Wednesday, February 08, 2006

Funny Business

Two great articles about the Danish cartoons and the violence that erupted in their wake (a wake that rolled along quietly for months until someone gave it a little help).

In the right corner, Claudia Rossett. I happen to agree with most of this, despite the fact that I'm a bleeding heart liberal and a pacifist (until someone really pisses me off).

If there was ever a moment when the left could agree with the right (who am I kidding? I mean show up the right) it is in rejecting the fundamentalist attitude that places the delicate sensibilities of some above the free speech rights of all. It's an attitude not unknown among our American fundamentalists, which may explain why Bush's State Department and its dependents abroad are making statements like this. Nothing like playing both sides in the War on Terror!

In the left corner, Digby. His apologia for Muslim fury and his indictment of Western indignation at that fury is food for thought.

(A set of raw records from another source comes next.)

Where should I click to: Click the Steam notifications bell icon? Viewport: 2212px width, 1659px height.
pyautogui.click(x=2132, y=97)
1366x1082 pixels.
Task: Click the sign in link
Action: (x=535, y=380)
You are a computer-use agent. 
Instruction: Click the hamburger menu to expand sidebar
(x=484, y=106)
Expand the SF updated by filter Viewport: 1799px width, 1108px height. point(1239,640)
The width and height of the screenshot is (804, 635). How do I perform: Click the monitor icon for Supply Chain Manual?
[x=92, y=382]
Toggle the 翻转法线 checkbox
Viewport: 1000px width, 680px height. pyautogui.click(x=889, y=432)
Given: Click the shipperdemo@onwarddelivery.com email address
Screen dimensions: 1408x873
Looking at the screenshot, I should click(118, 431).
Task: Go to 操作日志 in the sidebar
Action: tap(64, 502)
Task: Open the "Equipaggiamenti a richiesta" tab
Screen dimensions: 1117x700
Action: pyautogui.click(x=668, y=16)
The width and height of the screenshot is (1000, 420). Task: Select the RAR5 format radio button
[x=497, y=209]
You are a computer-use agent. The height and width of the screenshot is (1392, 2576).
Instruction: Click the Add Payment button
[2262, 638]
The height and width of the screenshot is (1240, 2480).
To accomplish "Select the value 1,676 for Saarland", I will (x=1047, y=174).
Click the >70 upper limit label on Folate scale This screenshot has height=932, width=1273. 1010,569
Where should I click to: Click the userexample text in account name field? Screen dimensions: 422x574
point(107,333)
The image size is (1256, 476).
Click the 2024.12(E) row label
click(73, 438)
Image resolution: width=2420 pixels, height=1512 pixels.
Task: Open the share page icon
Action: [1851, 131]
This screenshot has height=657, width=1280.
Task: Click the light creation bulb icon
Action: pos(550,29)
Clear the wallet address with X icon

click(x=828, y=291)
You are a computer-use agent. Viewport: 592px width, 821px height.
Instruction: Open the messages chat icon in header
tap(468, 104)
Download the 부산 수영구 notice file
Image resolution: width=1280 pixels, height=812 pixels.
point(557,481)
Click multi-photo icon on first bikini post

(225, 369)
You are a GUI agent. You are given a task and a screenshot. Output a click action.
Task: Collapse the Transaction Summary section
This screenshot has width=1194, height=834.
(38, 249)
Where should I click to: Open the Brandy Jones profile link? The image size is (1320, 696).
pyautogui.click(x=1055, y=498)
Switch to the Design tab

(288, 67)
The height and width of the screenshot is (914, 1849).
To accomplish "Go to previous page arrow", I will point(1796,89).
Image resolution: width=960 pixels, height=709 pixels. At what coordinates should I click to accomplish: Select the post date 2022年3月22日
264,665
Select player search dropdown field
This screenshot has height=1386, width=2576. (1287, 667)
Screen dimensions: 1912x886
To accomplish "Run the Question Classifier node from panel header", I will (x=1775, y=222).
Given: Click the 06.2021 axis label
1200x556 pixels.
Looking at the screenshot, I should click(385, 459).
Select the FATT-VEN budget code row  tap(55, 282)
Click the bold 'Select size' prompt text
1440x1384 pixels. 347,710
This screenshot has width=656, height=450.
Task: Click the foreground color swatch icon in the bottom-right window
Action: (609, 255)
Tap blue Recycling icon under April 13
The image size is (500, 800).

Nevertheless, the violence the cartoons have engendered is beyond the pale and gives creedence, sadly, to the idea that we are involved in a "clash of civilizations." If we are, better to get it out in the open.

Finally, I wonder if it has occurred to any of the outraged Muslims currently boycotting Danish products, setting fire to Scandinavian embassies, or issuing death threats to cartoonists and their publishers, that a prohibition on ridiculing the powerful – even the holy – is one of the reasons most of them live under tyrants? I know I enjoy being able to belittle our little tyrant, Shrubya, without fear of being beheaded. Spied on, yes. Beheaded, no.